Above that, the 11% measured move points toward the $81,700 area. It is a tidy target, and tidy targets tend to attract attention.

On the downside, the current consolidation needs to remain orderly. If BTC loses the handle structure and starts breaking lower with no improvement in spot flows, the breakout setup risks turning into just another failed recovery rally inside a still-messy year-to-date downtrend.

Risks to consider

The cleanest risk is simple: weak demand. Open interest is lower, funding has cooled, and spot outflows have dropped by more than half since March. That combination leaves price exposed to rejection if buyers do not step back in quickly.

There is also the issue of false comfort from the chart pattern itself. Rounded bottoms and cup-and-handle formations work best when they are backed by expanding participation. Without that, the pattern can become a trap for late longs buying the neckline breakout.

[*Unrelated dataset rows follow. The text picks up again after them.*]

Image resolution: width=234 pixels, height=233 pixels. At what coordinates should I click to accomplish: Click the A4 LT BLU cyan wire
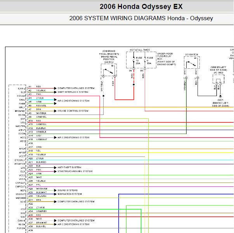41,100
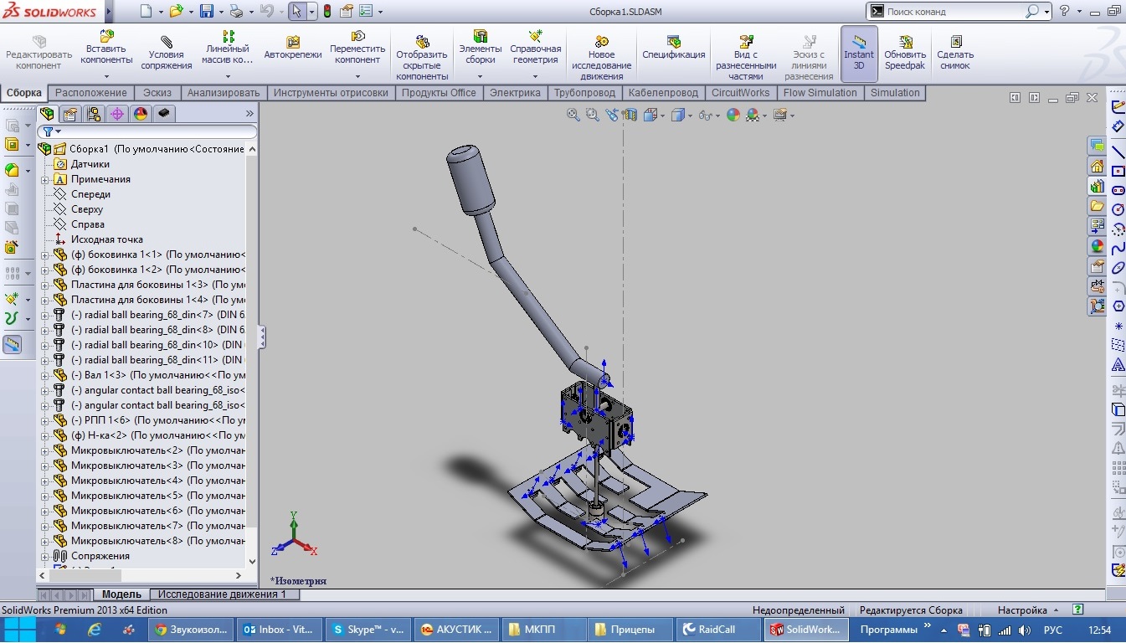
Task: Click the appearance color sphere in view toolbar
Action: point(733,115)
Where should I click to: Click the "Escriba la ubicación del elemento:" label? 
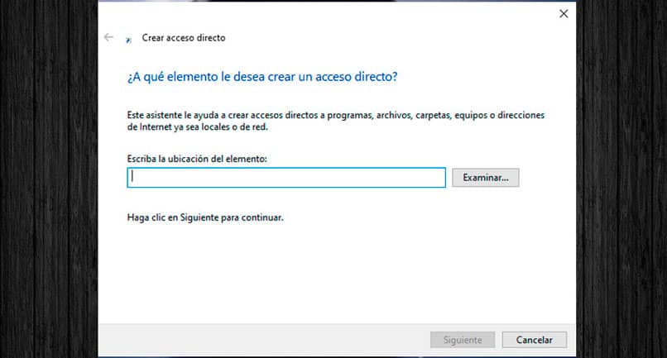pos(198,157)
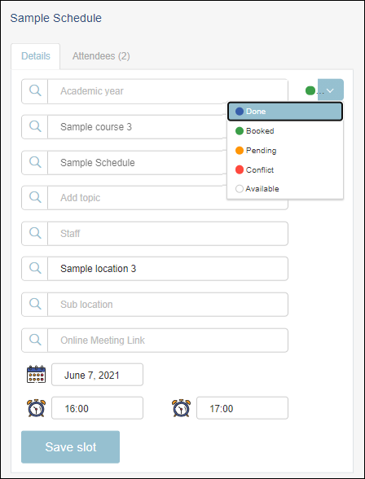The width and height of the screenshot is (365, 479).
Task: Click the Add topic input field
Action: click(167, 198)
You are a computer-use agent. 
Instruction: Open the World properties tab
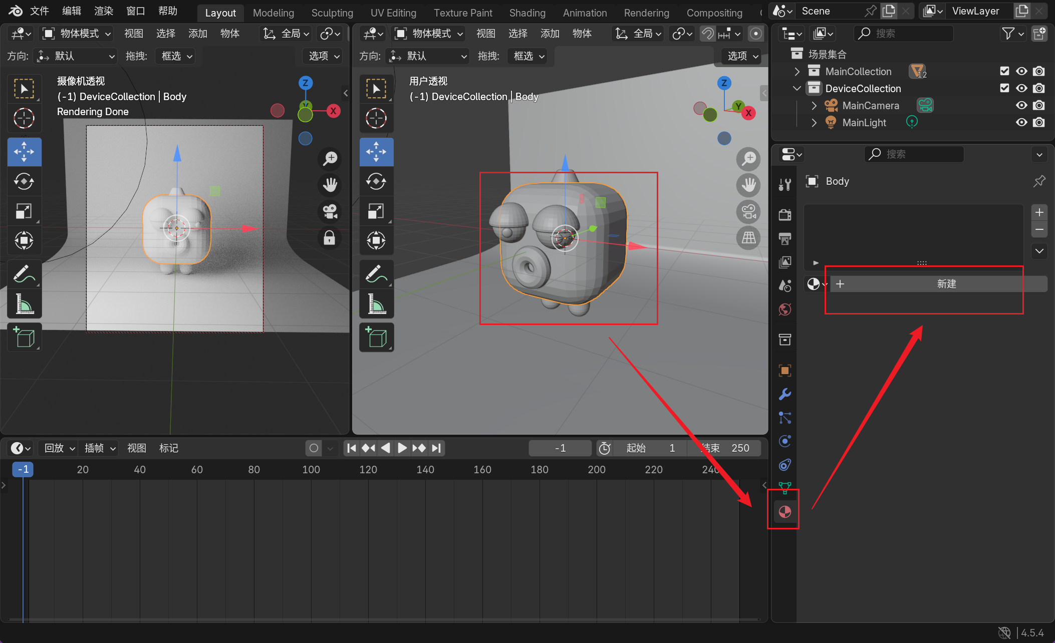point(785,309)
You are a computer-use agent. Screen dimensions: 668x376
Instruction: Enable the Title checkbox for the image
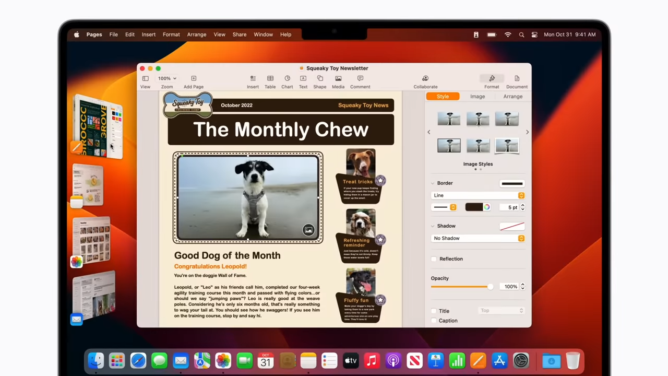pyautogui.click(x=434, y=310)
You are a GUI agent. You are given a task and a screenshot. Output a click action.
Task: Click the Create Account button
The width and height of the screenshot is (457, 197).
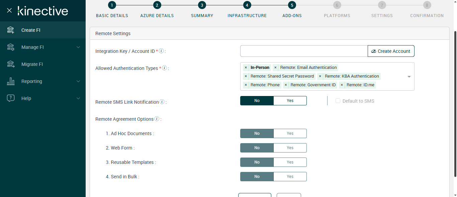click(391, 51)
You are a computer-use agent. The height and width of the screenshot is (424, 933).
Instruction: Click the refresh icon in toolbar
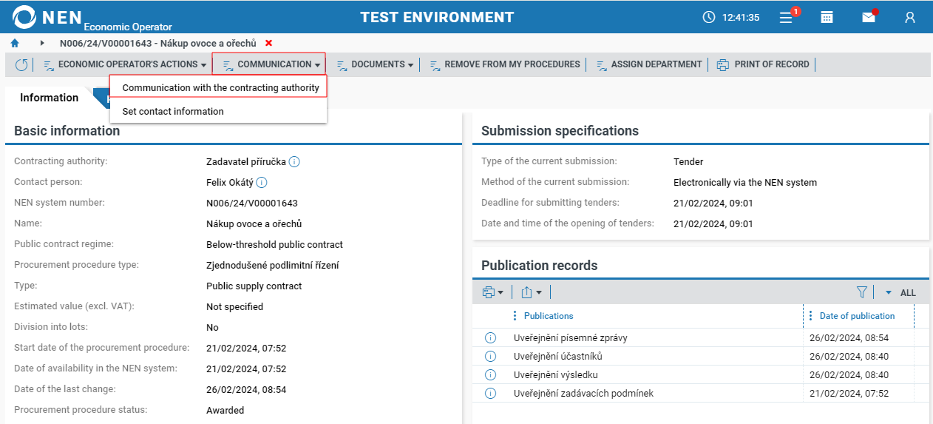pos(21,65)
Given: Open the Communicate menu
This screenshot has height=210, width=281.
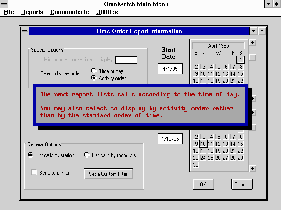Looking at the screenshot, I should coord(69,12).
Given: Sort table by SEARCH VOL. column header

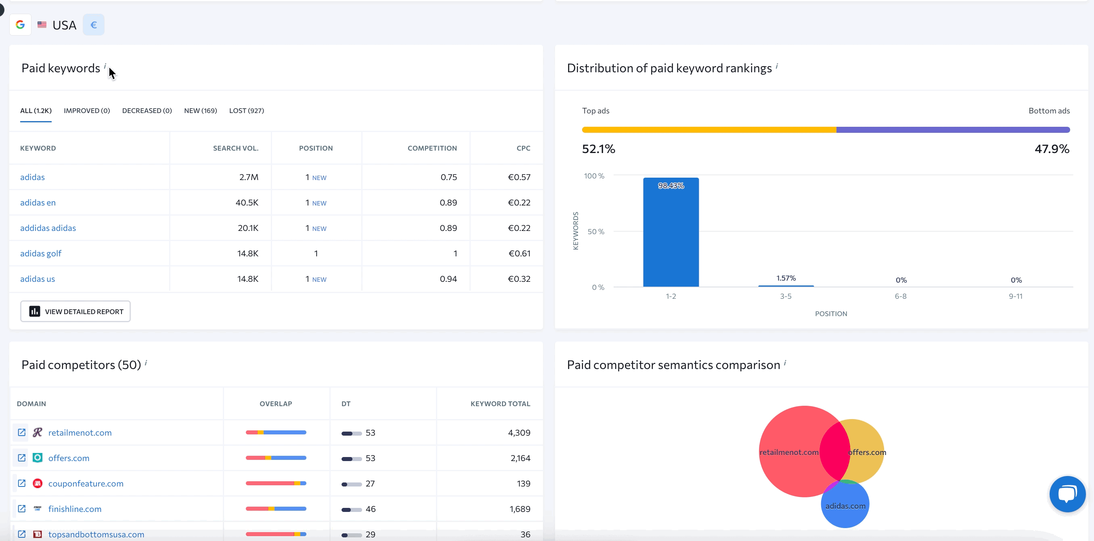Looking at the screenshot, I should (235, 148).
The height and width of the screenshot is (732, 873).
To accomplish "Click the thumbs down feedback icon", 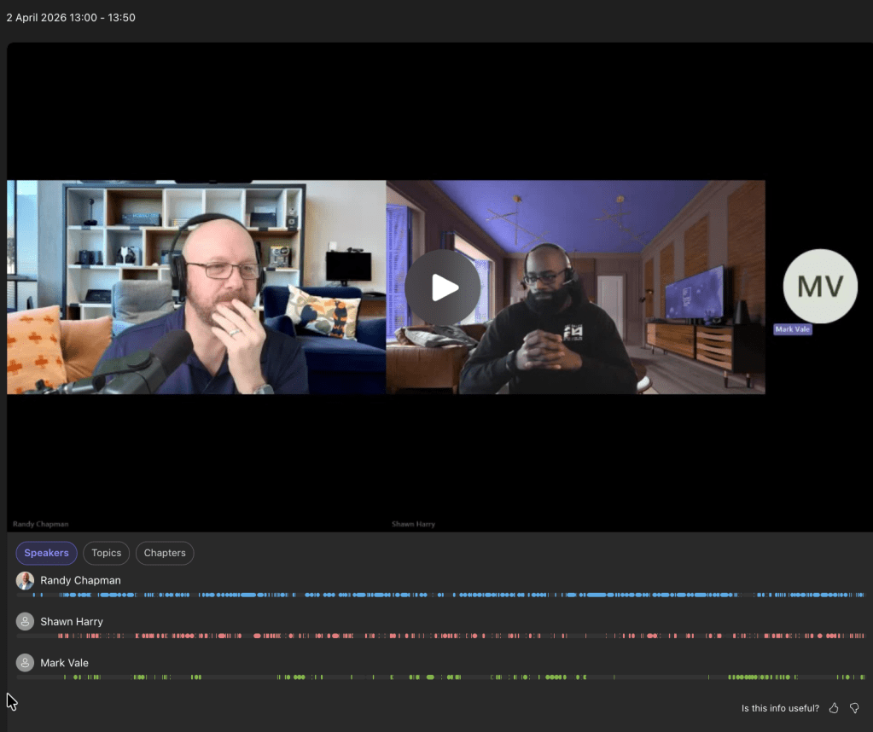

Finally, BTC remains down double digits on the year. That broader context means sellers still have reason to use strength as an exit, especially near obvious resistance.

What to watch next

  • A decisive break and daily hold above the neckline near the recent $72,300 zone
  • Open interest rebuilding from the current $27.04 billion area, ideally with no manic leverage spike
  • Funding staying positive enough to show demand, but not overheated
  • Spot exchange outflows improving from their current depressed levels
  • RSI behaviour during this consolidation, especially whether momentum resets cleanly or rolls over

Bitcoin has the outline of an April breakout. What it does not yet have is convincing fuel. Until flows confirm the move, this remains a setup, not a statement.